Cian turned over the agreed weight of gold. Basajuan labored at hammering the gold into a wide flat sheet, Cian working nearby to make a new curved anvil. The great smith wanted the anvil for just this project. Cian chipped and polished small stones into rectangles which Basajuan used to smooth the sheet gold into final shape. At the anvil, the smith fashioned a cape of gold. It spanned the chest and over each shoulder and upper arm, with its opening at the back of the neck. Basajuan bent over the anvil to finish the exceptional cape, embossing tightly spaced curving ribs alternating with curving rows of tiny raised bosses, until the gold appeared to be a flow of luminous textile and beads folding around the lucky wearer. Its underside, he would finish with reinforcing leather held with bronze strips.

This flowing gold cape astounded all who saw it; it was an unprecedented object.

“Who shall receive this cape?” Cian inquired as the smith tapped the final rows of dazzling embossed beading into the gold’s arcing surface.

“This? This cape of mine is going to Taranis, the chief trader at a great estuary north of here.” The master ran his hands over his delicate work. “I shall never see it again.” He stared with Cian at the gold treasure that would travel far away from his talented hands.

“Will this chief know where it is that you Basques obtained the gold for it?”

Basajaun considered this, wiping his brow. “What do you suggest?”

“Let Taranis hear that this gold came from the Starwatchers. Nothing more.”

Basajuan agreed with a wink.

Cian felt very comfortable among the
Euskaldunak
. They held their important councils under a great oak, much like his people. He tried to master their language, but found it took a long time to learn if one had not heard it while a child. The Euskara phrasing and complicated grammar made it similar to the Starwatchers’. In comparison with the less precise Invaders, the Starwatchers and these
Euskaldunak
expressed themselves very well using few words.

“So, both our people are quiet ones,” he teased the placid Basajuan.
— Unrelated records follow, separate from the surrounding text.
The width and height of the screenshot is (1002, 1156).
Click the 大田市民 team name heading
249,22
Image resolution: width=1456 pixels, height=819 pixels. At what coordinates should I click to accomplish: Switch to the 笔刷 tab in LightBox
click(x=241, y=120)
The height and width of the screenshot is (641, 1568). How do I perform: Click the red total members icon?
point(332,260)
Glad for his safe journey and good fortune, Cian asked to visit a starwatching place as the elders might permit him and they chose a fellow his age to take him. They traveled inland on sturdy horses, then climbed steep footpaths. His guide brought him to small mounds with ancestor burials, where they stopped but Cian grew restless.

“I wish to connect with the sky,” he repeated and pointed above. His guide’s look changed.

“Our practices are hidden from outsiders.”

“What face do I wear?” Cian replied. “I look more the
Euskaldunak
than you!”

They traveled to higher peaks in the coastal mountains and on the third day reached the sanctuary, Oianleku.

Cian thought he stood at the top of the world; then he saw that, no, to the east rose another ridged profile of equally high mountaintops. He turned slowly. From the grassy plateau of Oianleku, he looked toward the great waters to the north, barely seen across the intervening peaks and lush valleys. The smudge of dark blue led to Eire, his home, and he felt the pull as he gazed north. He turned to the west and then south, where rugged mountains filed into a hazy infinity.

Cian turned again to the east. Now he saw that the mountains directly across from him had five distinct peaks, like fingers folded over into a mighty fist. Deep notches lay to either side and divided this raised fist from the mountaintops on the left, north, and to the south.